Just trying to branch the genre out,,, the format is out of the norm a little for me.
Tell me what you think.
Sweet, sweet one
Have patience please
Take it easy and be free, I am always here to talk to
I will love you like I ought to
Sweet child,
My glowing pride for your presence are the reflections of you
Your lovable smile, your honest truth
Even your anger, for it shows the fight in you
Don't miss me when I am missing, for I will miss you
My prayers to the heavens will send ghosts to whisper my love
My love, my love is what you are
If you need me near just ask, I will wipe away tears or share laughs, I will hug, I will smile and work my heart out to see you past
Because when you shine, it is my attention you grasp.

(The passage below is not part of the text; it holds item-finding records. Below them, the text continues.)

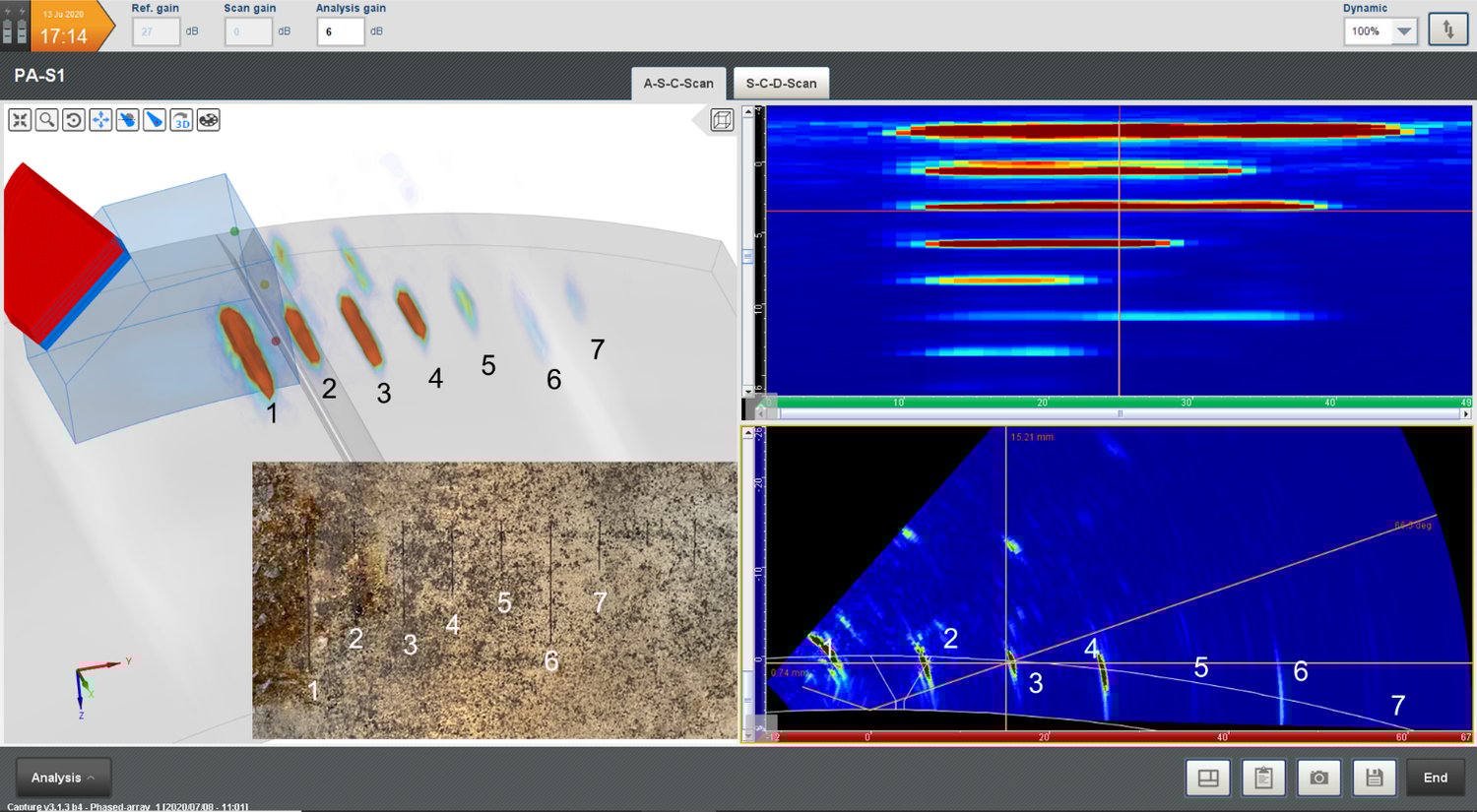This screenshot has height=812, width=1477.
Task: Select the pan tool with blue arrows
Action: 100,119
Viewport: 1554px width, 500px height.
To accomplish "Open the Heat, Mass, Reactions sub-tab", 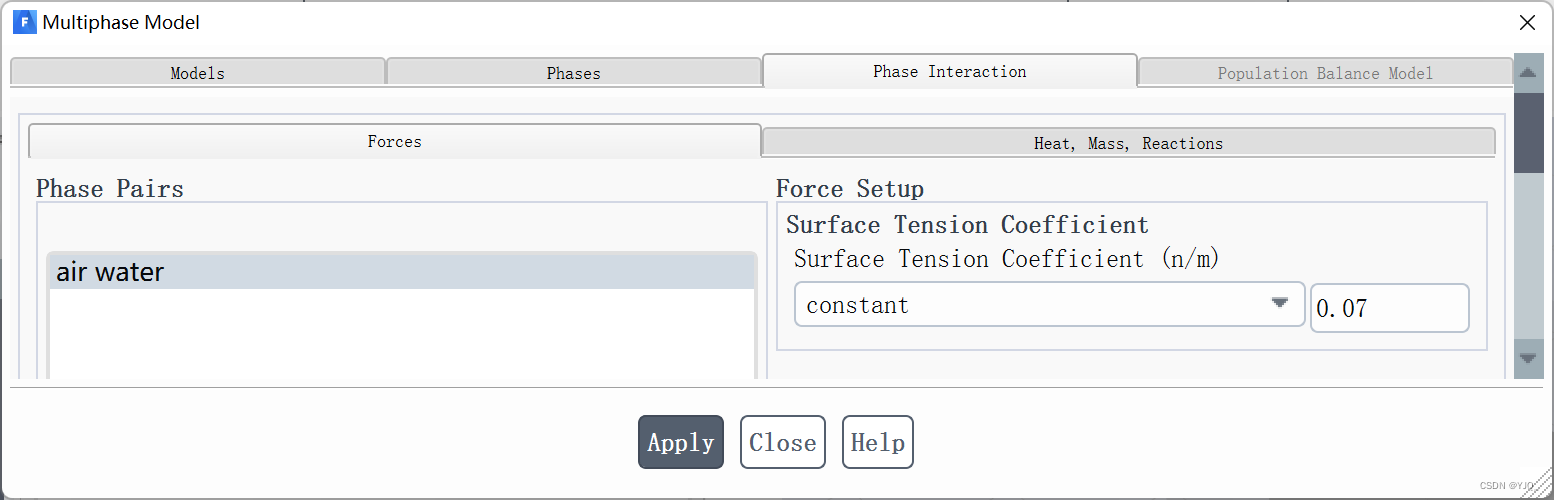I will (x=1128, y=143).
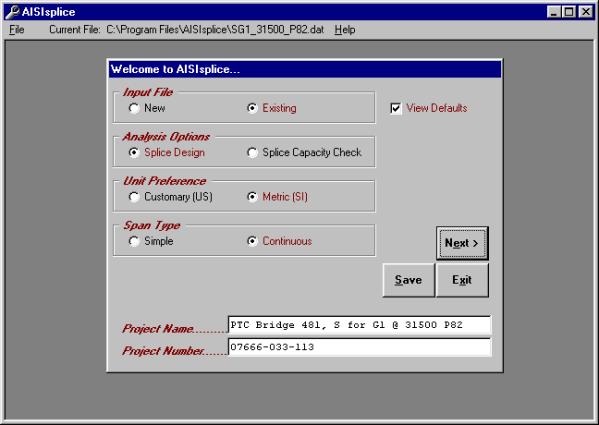This screenshot has height=425, width=599.
Task: Close the AISIsplice window
Action: (586, 12)
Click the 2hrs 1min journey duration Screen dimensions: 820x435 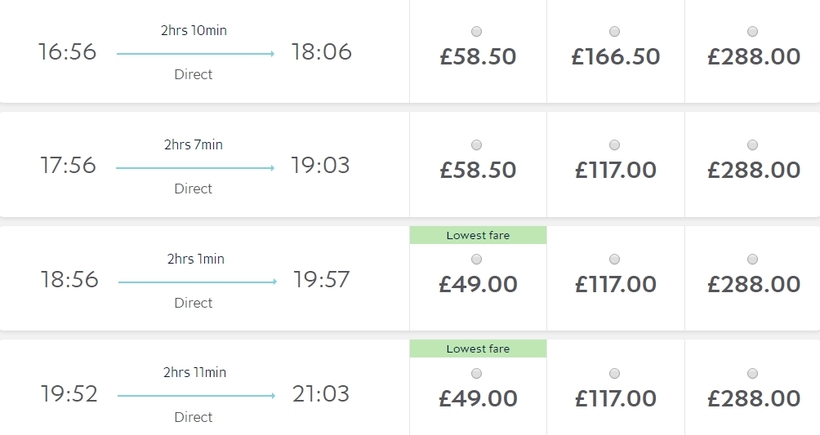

Ooooo, this was wonderfull! Like a father speaking to a daughter, his pride and joy!
I like the form to, reminds me of steps rising higher into the heart of your love.
One little opps though..."Prayers" not "Preyers"
I loved it Matthius!
Keep exploring this each and every new aspect of your inner self!
This write is wonderful, the structure is great, the flow of it is perfect, in my opinion, and the message is outstanding. You have such a way with showing us, the readers, exactly how you feel. You reveal your self to us willingly and succinctly. You are beautiful, absolutely beautiful, Matweh.
"Because when you shine, it is my attention you grasp."
That makes me smile:P Because ravens like shiney things...
So very lovely and so full of love. I love this line, "My glowing pride for your presence are the reflections of you". We so often see ourself in the ones we love. Beautiful written from a heart that knows love.
Stanza 1, last line: "too" = "to"
Stanza 3, line 2: "preyers" = "prayers"
We all do it from time to time! If you catch my goofs, please let me know!
"Your lovable smile, your honest truth
Even your anger, for it shows the fight in you"
Great lines! You have to like that spunk!
This is a wonderful tribute. It shows warmth and affection in a very caring fashion. I like the change of format, but I liked the older stuff as well. Keep it up!
Ooooo, this was wonderfull! Like a father speaking to a daughter, his pride and joy!
I like the form to, reminds me of steps rising higher into the heart of your love.
One little opps though..."Prayers" not "Preyers"
I loved it Matthius!
Keep exploring this each and every new aspect of your inner self!